(Beginning of Record excerpts)
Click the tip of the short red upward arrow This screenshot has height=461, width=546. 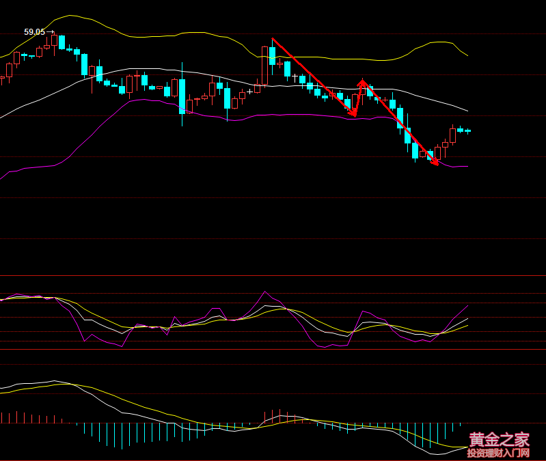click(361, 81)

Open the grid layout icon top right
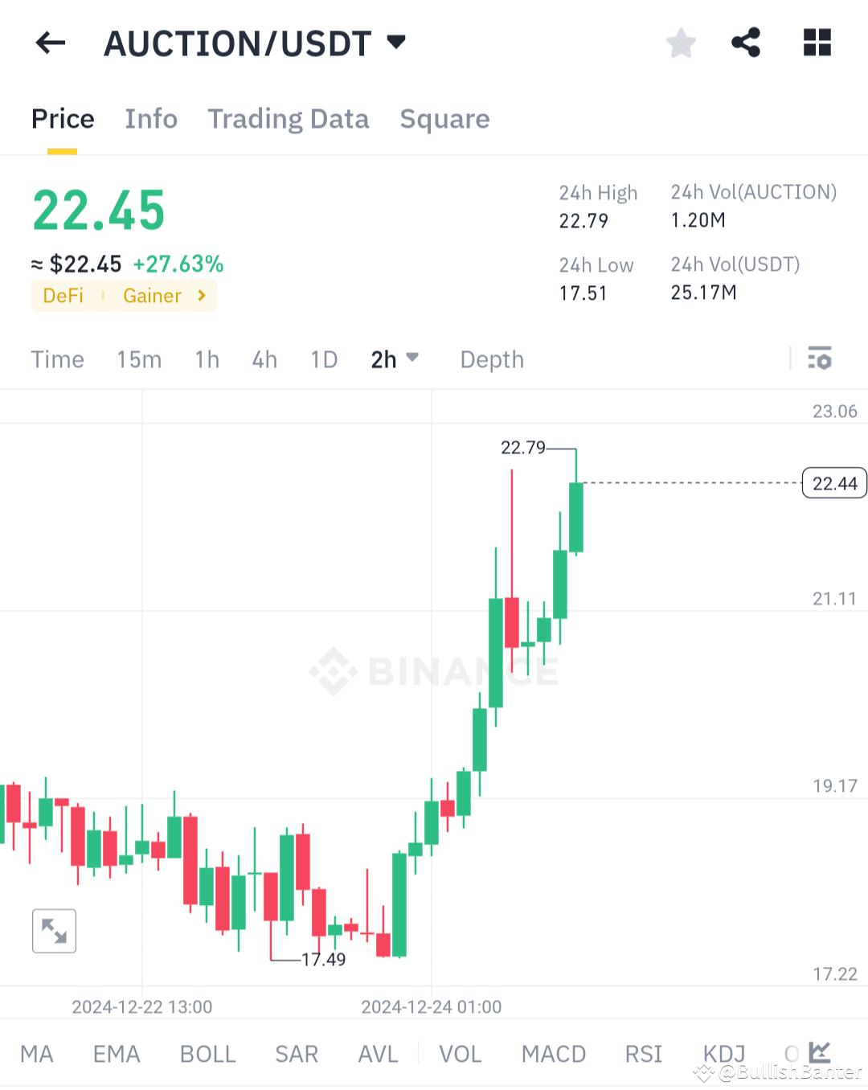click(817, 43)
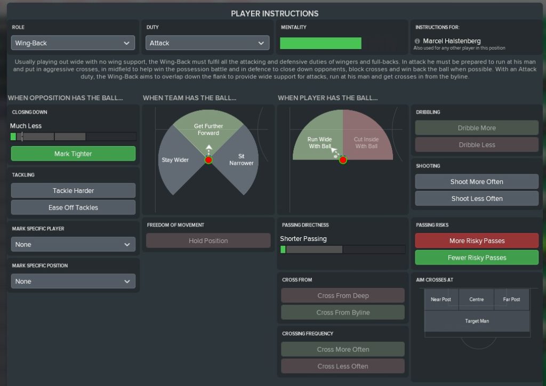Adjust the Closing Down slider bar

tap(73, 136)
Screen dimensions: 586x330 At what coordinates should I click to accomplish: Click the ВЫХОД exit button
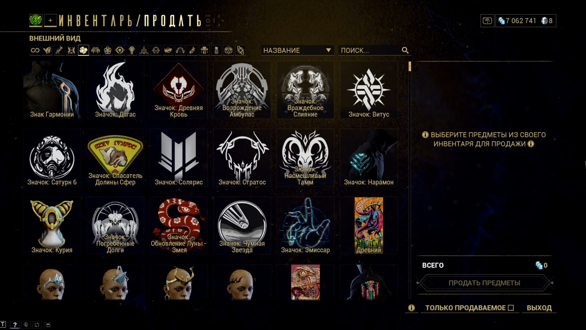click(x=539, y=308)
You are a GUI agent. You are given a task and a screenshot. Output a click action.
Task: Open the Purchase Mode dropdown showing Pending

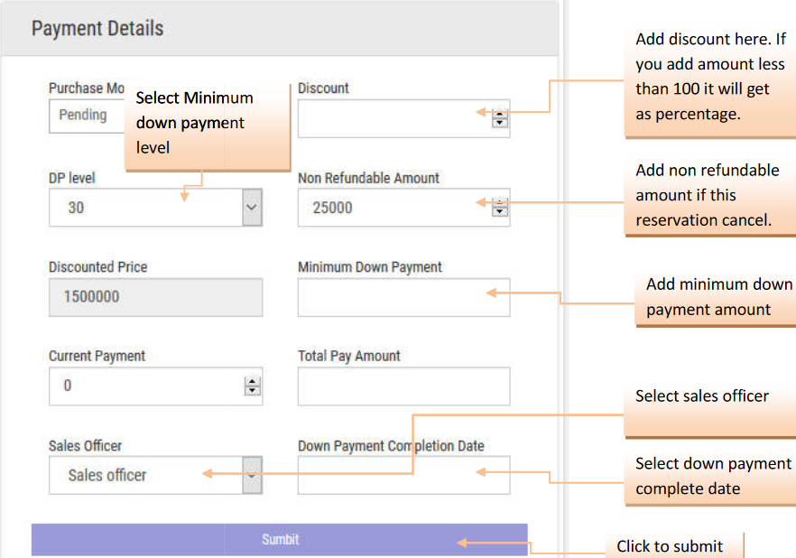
(End of Record excerpts)
(Beginning of Record excerpts)
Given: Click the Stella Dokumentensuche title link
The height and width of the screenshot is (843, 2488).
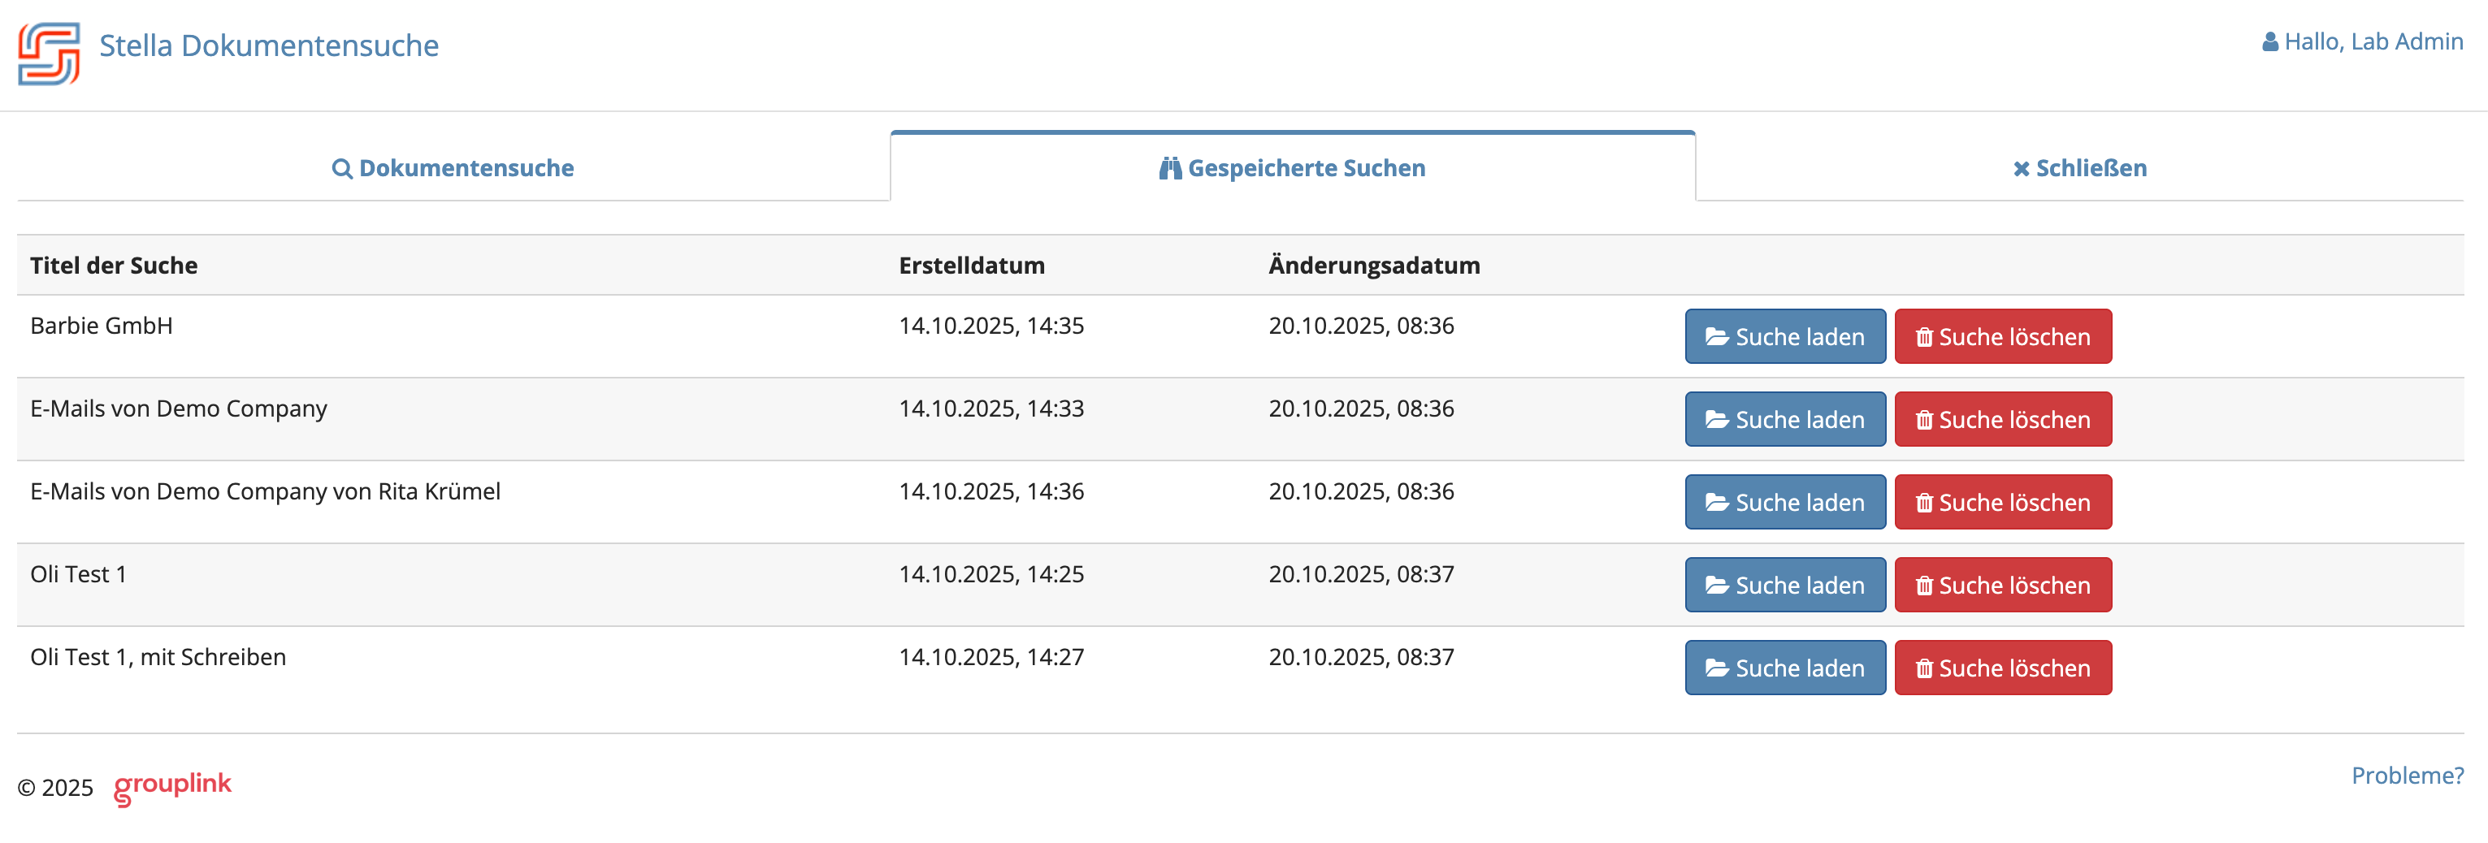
(End of Record excerpts)
Exercise requirements ▸ Within the material above, copy exactly the lines from the line that holds "You are a GUI" up to and including the line that holds "Task: Open the".

Solved problem ▸
You are a GUI agent. You are given a task and a screenshot. Output a click action.
Task: Open the Purchase Mode dropdown showing Pending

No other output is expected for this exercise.